Reproduce all records exactly.

======== RECORDS FOR THIS TASK ========

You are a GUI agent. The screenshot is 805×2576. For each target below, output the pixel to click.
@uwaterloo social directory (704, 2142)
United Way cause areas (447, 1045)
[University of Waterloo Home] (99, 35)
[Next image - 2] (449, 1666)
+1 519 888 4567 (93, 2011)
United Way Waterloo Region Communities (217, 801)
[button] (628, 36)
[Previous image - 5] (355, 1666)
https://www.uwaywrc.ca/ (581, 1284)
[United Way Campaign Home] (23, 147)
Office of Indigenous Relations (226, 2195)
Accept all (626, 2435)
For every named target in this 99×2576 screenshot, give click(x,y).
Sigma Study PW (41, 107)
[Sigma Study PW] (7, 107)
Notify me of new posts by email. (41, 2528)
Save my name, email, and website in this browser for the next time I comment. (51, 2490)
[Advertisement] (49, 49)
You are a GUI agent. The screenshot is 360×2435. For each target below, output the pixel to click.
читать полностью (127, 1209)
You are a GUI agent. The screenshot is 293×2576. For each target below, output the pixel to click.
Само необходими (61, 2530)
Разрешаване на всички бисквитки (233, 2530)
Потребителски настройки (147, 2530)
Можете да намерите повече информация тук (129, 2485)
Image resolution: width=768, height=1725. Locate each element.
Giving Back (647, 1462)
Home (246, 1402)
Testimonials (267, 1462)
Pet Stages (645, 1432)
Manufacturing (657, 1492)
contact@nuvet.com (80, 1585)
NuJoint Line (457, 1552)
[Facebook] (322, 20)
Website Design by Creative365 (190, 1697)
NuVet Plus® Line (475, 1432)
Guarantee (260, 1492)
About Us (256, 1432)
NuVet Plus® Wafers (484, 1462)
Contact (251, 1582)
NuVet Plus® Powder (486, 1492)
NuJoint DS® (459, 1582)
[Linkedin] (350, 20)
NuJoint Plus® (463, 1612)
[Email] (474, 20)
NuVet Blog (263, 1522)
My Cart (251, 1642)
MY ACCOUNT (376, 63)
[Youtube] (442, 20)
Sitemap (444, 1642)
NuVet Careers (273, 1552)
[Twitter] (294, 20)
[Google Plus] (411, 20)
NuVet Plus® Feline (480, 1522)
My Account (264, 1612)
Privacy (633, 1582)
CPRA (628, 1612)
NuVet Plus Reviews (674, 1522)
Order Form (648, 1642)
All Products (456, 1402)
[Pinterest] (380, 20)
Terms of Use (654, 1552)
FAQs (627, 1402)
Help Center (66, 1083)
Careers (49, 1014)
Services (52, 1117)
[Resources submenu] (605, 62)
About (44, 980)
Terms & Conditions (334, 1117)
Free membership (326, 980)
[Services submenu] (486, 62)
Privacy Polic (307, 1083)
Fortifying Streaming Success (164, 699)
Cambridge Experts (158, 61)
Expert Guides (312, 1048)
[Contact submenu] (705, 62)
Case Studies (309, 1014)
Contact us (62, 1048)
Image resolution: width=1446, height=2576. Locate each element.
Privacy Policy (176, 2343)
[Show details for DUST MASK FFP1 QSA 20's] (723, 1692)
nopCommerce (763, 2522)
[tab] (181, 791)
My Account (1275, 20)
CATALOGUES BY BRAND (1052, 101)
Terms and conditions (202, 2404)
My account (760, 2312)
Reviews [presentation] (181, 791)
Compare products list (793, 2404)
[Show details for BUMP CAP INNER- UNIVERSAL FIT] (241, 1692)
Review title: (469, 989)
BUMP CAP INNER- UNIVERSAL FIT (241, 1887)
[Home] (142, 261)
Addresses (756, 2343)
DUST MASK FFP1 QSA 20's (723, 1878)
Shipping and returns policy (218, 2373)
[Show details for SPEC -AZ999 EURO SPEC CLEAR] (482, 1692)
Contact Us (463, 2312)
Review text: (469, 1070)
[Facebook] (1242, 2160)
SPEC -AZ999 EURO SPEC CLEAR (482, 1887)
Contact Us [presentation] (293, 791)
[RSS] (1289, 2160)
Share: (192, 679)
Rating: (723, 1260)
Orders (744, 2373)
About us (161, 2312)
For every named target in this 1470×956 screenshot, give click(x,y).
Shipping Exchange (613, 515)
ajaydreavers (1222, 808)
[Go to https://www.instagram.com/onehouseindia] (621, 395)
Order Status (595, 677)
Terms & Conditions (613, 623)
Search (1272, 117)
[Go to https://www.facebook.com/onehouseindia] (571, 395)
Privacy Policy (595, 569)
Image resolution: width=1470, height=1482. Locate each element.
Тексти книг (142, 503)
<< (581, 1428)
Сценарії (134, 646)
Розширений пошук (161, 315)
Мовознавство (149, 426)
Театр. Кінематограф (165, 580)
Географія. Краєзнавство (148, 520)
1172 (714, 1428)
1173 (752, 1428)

========

* RESPONSE BELOW
You are a GUI agent. The screenshot is 805×2576. For each target below, output the pixel to click.
@uwaterloo social directory (704, 2142)
United Way cause areas (447, 1045)
[University of Waterloo Home] (99, 35)
[Next image - 2] (449, 1666)
+1 519 888 4567 (93, 2011)
United Way Waterloo Region Communities (217, 801)
[button] (628, 36)
[Previous image - 5] (355, 1666)
https://www.uwaywrc.ca/ (581, 1284)
[United Way Campaign Home] (23, 147)
Office of Indigenous Relations (226, 2195)
Accept all (626, 2435)
For every named target in this 99×2576 screenshot, give click(x,y).
Sigma Study PW (41, 107)
[Sigma Study PW] (7, 107)
Notify me of new posts by email. (41, 2528)
Save my name, email, and website in this browser for the next time I comment. (51, 2490)
[Advertisement] (49, 49)
You are a GUI agent. The screenshot is 360×2435. For each target below, output the pixel to click.
читать полностью (127, 1209)
You are a GUI agent. The screenshot is 293×2576. For each target below, output the pixel to click.
Само необходими (61, 2530)
Разрешаване на всички бисквитки (233, 2530)
Потребителски настройки (147, 2530)
Можете да намерите повече информация тук (129, 2485)
Image resolution: width=768, height=1725. Locate each element.
Giving Back (647, 1462)
Home (246, 1402)
Testimonials (267, 1462)
Pet Stages (645, 1432)
Manufacturing (657, 1492)
contact@nuvet.com (80, 1585)
NuJoint Line (457, 1552)
[Facebook] (322, 20)
Website Design by Creative365 (190, 1697)
NuVet Plus® Line (475, 1432)
Guarantee (260, 1492)
About Us (256, 1432)
NuVet Plus® Wafers (484, 1462)
Contact (251, 1582)
NuVet Plus® Powder (486, 1492)
NuJoint DS® (459, 1582)
[Linkedin] (350, 20)
NuJoint Plus® (463, 1612)
[Email] (474, 20)
NuVet Blog (263, 1522)
My Cart (251, 1642)
MY ACCOUNT (376, 63)
[Youtube] (442, 20)
Sitemap (444, 1642)
NuVet Careers (273, 1552)
[Twitter] (294, 20)
[Google Plus] (411, 20)
NuVet Plus® Feline (480, 1522)
My Account (264, 1612)
Privacy (633, 1582)
CPRA (628, 1612)
NuVet Plus Reviews (674, 1522)
Order Form (648, 1642)
All Products (456, 1402)
[Pinterest] (380, 20)
Terms of Use (654, 1552)
FAQs (627, 1402)
Help Center (66, 1083)
Careers (49, 1014)
Services (52, 1117)
[Resources submenu] (605, 62)
About (44, 980)
Terms & Conditions (334, 1117)
Free membership (326, 980)
[Services submenu] (486, 62)
Privacy Polic (307, 1083)
Fortifying Streaming Success (164, 699)
Cambridge Experts (158, 61)
Expert Guides (312, 1048)
[Contact submenu] (705, 62)
Case Studies (309, 1014)
Contact us (62, 1048)
Image resolution: width=1446, height=2576. Locate each element.
Privacy Policy (176, 2343)
[Show details for DUST MASK FFP1 QSA 20's] (723, 1692)
nopCommerce (763, 2522)
[tab] (181, 791)
My Account (1275, 20)
CATALOGUES BY BRAND (1052, 101)
Terms and conditions (202, 2404)
My account (760, 2312)
Reviews [presentation] (181, 791)
Compare products list (793, 2404)
[Show details for BUMP CAP INNER- UNIVERSAL FIT] (241, 1692)
Review title: (469, 989)
BUMP CAP INNER- UNIVERSAL FIT (241, 1887)
[Home] (142, 261)
Addresses (756, 2343)
DUST MASK FFP1 QSA 20's (723, 1878)
Shipping and returns policy (218, 2373)
[Show details for SPEC -AZ999 EURO SPEC CLEAR] (482, 1692)
Contact Us (463, 2312)
Review text: (469, 1070)
[Facebook] (1242, 2160)
SPEC -AZ999 EURO SPEC CLEAR (482, 1887)
Contact Us [presentation] (293, 791)
[RSS] (1289, 2160)
Share: (192, 679)
Rating: (723, 1260)
Orders (744, 2373)
About us (161, 2312)
For every named target in this 1470×956 screenshot, give click(x,y).
Shipping Exchange (613, 515)
ajaydreavers (1222, 808)
[Go to https://www.instagram.com/onehouseindia] (621, 395)
Order Status (595, 677)
Terms & Conditions (613, 623)
Search (1272, 117)
[Go to https://www.facebook.com/onehouseindia] (571, 395)
Privacy Policy (595, 569)
Image resolution: width=1470, height=1482. Locate each element.
Тексти книг (142, 503)
<< (581, 1428)
Сценарії (134, 646)
Розширений пошук (161, 315)
Мовознавство (149, 426)
Театр. Кінематограф (165, 580)
Географія. Краєзнавство (148, 520)
1172 (714, 1428)
1173 (752, 1428)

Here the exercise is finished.